#### THE RECORDS
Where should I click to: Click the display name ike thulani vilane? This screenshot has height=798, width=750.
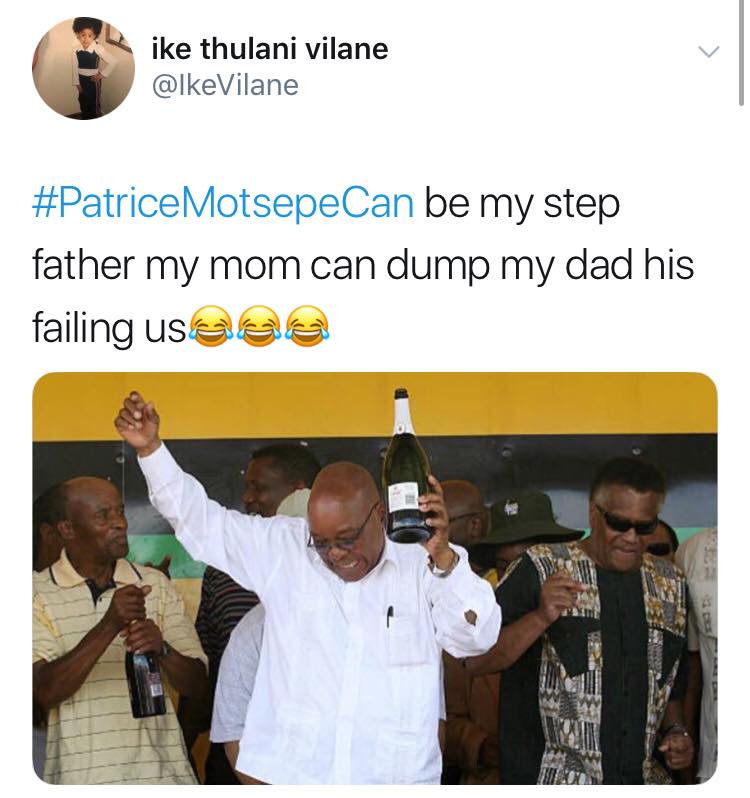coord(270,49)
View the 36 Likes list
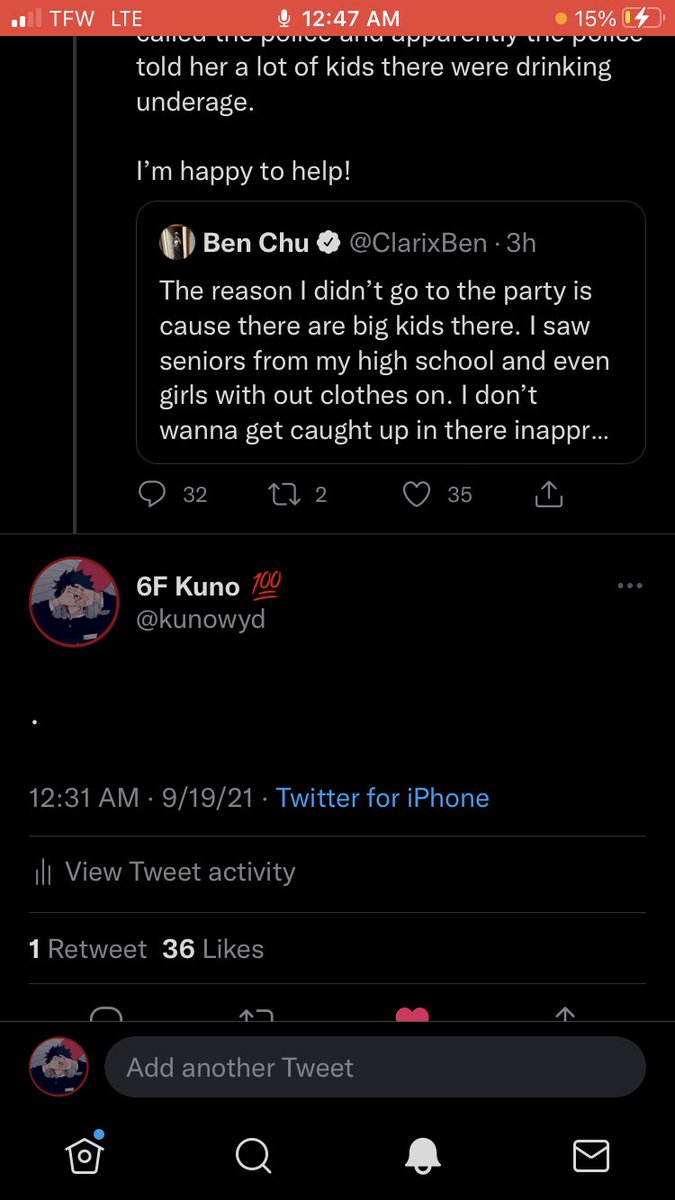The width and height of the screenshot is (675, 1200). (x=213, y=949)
########
#### THE RECORDS
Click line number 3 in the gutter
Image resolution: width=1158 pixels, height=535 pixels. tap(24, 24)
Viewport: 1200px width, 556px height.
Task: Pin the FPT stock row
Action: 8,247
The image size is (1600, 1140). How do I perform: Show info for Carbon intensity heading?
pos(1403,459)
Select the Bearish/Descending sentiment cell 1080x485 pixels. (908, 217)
########
#### THE RECORDS
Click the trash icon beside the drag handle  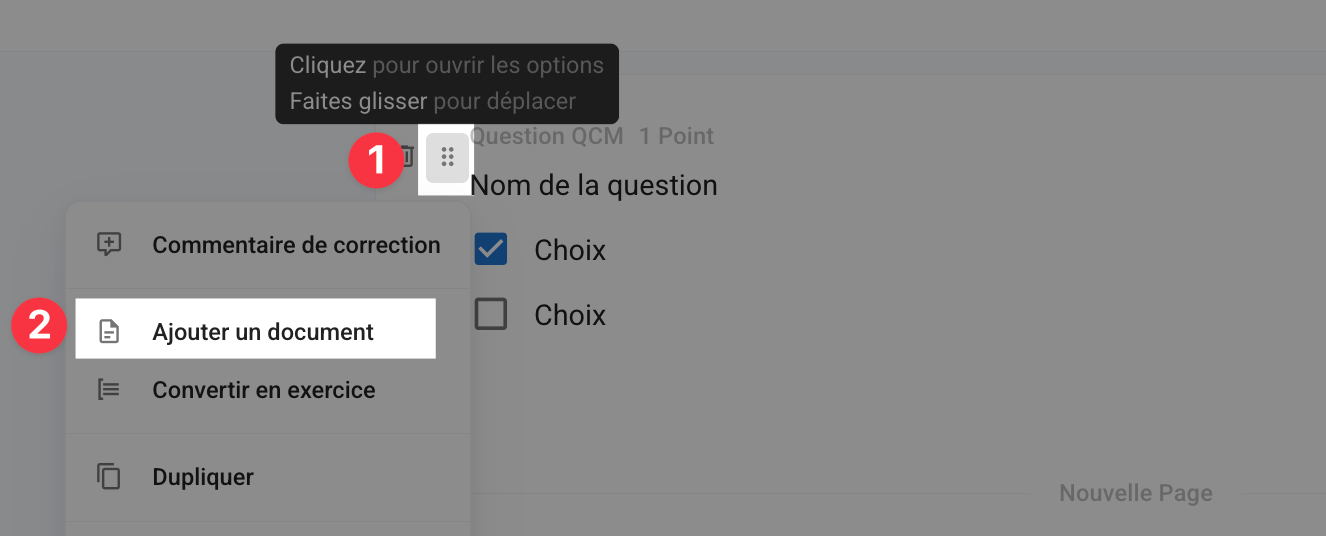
########
» PROMPT
Format the material starting at the line containing "Where should I" and ending at the line containing "The width and" as a JSON list of strings, one string per line, with blank lines left out. Omit the pictures from your answer.

» RESULT OF THIS TASK
[
  "Where should I click to: Click the display name ike thulani vilane? This screenshot has height=798, width=750.",
  "coord(270,49)",
  "View the 36 Likes list",
  "The width and height of the screenshot is (675, 1200). (x=213, y=949)"
]